Task: Copy every row below, putting "tool strip" in place of "toolbar" and leaving everything else unchanged.

Exercise material:
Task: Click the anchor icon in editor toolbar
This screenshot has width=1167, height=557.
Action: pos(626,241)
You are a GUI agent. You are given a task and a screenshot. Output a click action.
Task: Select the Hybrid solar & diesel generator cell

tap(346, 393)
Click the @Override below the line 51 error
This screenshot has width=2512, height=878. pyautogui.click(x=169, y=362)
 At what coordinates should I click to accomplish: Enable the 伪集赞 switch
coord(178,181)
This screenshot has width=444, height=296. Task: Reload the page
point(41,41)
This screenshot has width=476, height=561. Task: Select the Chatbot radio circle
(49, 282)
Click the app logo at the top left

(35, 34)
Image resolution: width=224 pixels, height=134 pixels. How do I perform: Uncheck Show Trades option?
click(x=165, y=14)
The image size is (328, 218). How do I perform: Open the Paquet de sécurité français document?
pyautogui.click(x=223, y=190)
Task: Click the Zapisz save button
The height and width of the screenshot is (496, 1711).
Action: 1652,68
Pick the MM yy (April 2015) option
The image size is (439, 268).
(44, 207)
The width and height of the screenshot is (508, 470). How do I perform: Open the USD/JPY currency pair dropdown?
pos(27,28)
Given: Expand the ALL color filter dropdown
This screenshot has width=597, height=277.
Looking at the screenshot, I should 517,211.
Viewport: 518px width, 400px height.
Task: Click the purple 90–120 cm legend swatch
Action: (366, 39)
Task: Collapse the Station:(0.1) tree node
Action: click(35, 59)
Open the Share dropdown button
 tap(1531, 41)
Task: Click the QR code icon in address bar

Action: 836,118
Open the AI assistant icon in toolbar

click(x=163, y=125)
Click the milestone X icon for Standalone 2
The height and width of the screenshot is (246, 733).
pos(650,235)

Reply:
Task: Click the anchor icon in editor tool strip
This screenshot has width=1167, height=557.
Action: pos(626,241)
You are a GUI agent. You are given a task and a screenshot. Output a click action.
Task: Select the Hybrid solar & diesel generator cell

tap(346, 393)
Click the @Override below the line 51 error
This screenshot has width=2512, height=878. pyautogui.click(x=169, y=362)
 At what coordinates should I click to accomplish: Enable the 伪集赞 switch
coord(178,181)
This screenshot has width=444, height=296. Task: Reload the page
point(41,41)
This screenshot has width=476, height=561. Task: Select the Chatbot radio circle
(49, 282)
Click the app logo at the top left

(35, 34)
Image resolution: width=224 pixels, height=134 pixels. How do I perform: Uncheck Show Trades option?
click(x=165, y=14)
The image size is (328, 218). How do I perform: Open the Paquet de sécurité français document?
pyautogui.click(x=223, y=190)
Task: Click the Zapisz save button
The height and width of the screenshot is (496, 1711).
Action: 1652,68
Pick the MM yy (April 2015) option
The image size is (439, 268).
(44, 207)
The width and height of the screenshot is (508, 470). How do I perform: Open the USD/JPY currency pair dropdown?
pos(27,28)
Given: Expand the ALL color filter dropdown
This screenshot has width=597, height=277.
Looking at the screenshot, I should 517,211.
Viewport: 518px width, 400px height.
Task: Click the purple 90–120 cm legend swatch
Action: (366, 39)
Task: Collapse the Station:(0.1) tree node
Action: click(35, 59)
Open the Share dropdown button
 tap(1531, 41)
Task: Click the QR code icon in address bar

Action: 836,118
Open the AI assistant icon in tool strip

click(x=163, y=125)
Click the milestone X icon for Standalone 2
The height and width of the screenshot is (246, 733).
pos(650,235)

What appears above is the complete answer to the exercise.